Search code examples
pythonregexyaml

Extract and replace text matching multi-line pattern after keyword


I am trying to transform a yaml document in order to make it easier to parse later in my project. I have output that looks like this:

I want to use regex to find all occurrences of:

  Export:
     Name: xxxxx

But only those occurrences which appear after "Output:"

My document looks something like this:

Resources: 
  MyResource: Resource 1
  Export: 
    Name: Some undesired export name
Outputs:
  ExportOne:
    Description: Notes about export #1 here
    Export:
      Name: Desired export #1
  ExportTwo: 
    Description: Notes about export #2 here
    Export:
      Name: Desired export #2

So far no matter what I have tried I only capture one of the "Export: Name:" occurrences.

After finding the aforementioned text my goal is to change it to

ExportName: <existing value>

I am using python for this project, so far the regular expressions I have tried have all been variations of:

(?s)(?<=Outputs:)(.+(Export:.*?Name:)+)

Any advice on how to do this... or a better way to perform this transformation?

Thanks!


Solution

  • I suppose from your tags that the input file is YAML. It would be better to use a YAML library for parsing and modifying the file. Using regular expressions is also possible, but not the best solution for me.

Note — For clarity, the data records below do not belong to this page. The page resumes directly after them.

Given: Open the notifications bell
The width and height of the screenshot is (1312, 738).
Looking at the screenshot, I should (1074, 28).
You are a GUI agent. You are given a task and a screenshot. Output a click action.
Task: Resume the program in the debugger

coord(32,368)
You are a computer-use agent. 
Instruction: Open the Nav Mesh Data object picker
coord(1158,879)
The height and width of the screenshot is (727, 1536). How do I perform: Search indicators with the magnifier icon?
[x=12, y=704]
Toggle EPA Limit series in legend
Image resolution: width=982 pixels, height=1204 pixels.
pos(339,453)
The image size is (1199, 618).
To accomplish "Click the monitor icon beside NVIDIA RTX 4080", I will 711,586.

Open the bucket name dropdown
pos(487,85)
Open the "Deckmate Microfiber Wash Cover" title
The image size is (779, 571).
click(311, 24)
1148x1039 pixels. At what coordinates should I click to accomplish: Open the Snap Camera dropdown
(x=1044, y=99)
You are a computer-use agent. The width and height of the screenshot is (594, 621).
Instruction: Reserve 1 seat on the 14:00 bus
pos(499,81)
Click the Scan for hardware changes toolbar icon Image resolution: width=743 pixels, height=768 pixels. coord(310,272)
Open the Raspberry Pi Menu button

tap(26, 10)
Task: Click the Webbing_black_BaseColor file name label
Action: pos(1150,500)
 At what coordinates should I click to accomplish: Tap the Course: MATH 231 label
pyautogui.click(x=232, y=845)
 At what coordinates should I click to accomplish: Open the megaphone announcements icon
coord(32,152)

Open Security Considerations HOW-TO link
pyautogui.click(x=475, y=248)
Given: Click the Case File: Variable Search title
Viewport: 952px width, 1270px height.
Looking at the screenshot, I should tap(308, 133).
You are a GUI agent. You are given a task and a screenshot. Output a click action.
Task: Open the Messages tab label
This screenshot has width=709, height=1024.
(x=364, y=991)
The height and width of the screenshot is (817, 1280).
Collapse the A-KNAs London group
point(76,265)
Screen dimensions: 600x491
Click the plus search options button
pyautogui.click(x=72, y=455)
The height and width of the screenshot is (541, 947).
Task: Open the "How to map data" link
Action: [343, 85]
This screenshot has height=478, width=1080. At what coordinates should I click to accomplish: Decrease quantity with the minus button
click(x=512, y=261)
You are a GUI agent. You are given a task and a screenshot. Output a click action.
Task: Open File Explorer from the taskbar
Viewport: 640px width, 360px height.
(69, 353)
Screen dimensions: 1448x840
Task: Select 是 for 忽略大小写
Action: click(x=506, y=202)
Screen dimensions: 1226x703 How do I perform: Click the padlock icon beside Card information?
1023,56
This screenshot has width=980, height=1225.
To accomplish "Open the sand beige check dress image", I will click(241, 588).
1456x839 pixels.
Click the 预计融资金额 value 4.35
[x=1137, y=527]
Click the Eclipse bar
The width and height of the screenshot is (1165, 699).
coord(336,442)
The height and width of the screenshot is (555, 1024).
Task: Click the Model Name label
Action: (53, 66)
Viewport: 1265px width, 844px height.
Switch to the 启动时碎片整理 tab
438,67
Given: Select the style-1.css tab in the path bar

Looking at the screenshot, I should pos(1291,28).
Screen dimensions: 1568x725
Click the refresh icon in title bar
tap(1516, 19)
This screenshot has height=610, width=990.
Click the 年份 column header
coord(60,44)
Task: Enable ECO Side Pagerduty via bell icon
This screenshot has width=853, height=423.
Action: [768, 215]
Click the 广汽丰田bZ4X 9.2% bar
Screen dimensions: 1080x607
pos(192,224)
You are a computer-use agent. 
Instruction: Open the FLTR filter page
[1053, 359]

    You have a missing space in your input file "MyResource: Res1".

    Here is an example:

    pip install pyyaml
    
    import yaml
    
    # Read from a file
    def read_yaml(filename):
        with open(filename, 'r') as file:
            yaml_data = yaml.safe_load(file)
            return yaml_data
    
    
    # Find and replace values
    def modify_data(yaml_data):
        for output in yaml_data['Outputs'].values():
            if 'Export' in output and 'Name' in output['Export']:
                name = output['Export']['Name']
                output['ExportName'] = name
                del output['Export']
        return yaml_data
    
    # Write to a file
    def save_yaml(filename, yaml_data):
        with open(filename, 'w') as file:
            yaml.dump(yaml_data, file, sort_keys=False)
    
    if __name__ == '__main__':
        data = read_yaml('input.yaml')
        modified_data = modify_data(data)
        save_yaml('output.yaml', modified_data)
    
    python main.py && cat output.yaml
    Resources:
      MyResource: Res1
      Export:
        Name: SomeName
    Outputs:
      ExportOne:
        ExportName: abc
      ExportTwo:
        ExportName: def
    

    If you need to parse YAML v1.2 or later check the @Anthon answer.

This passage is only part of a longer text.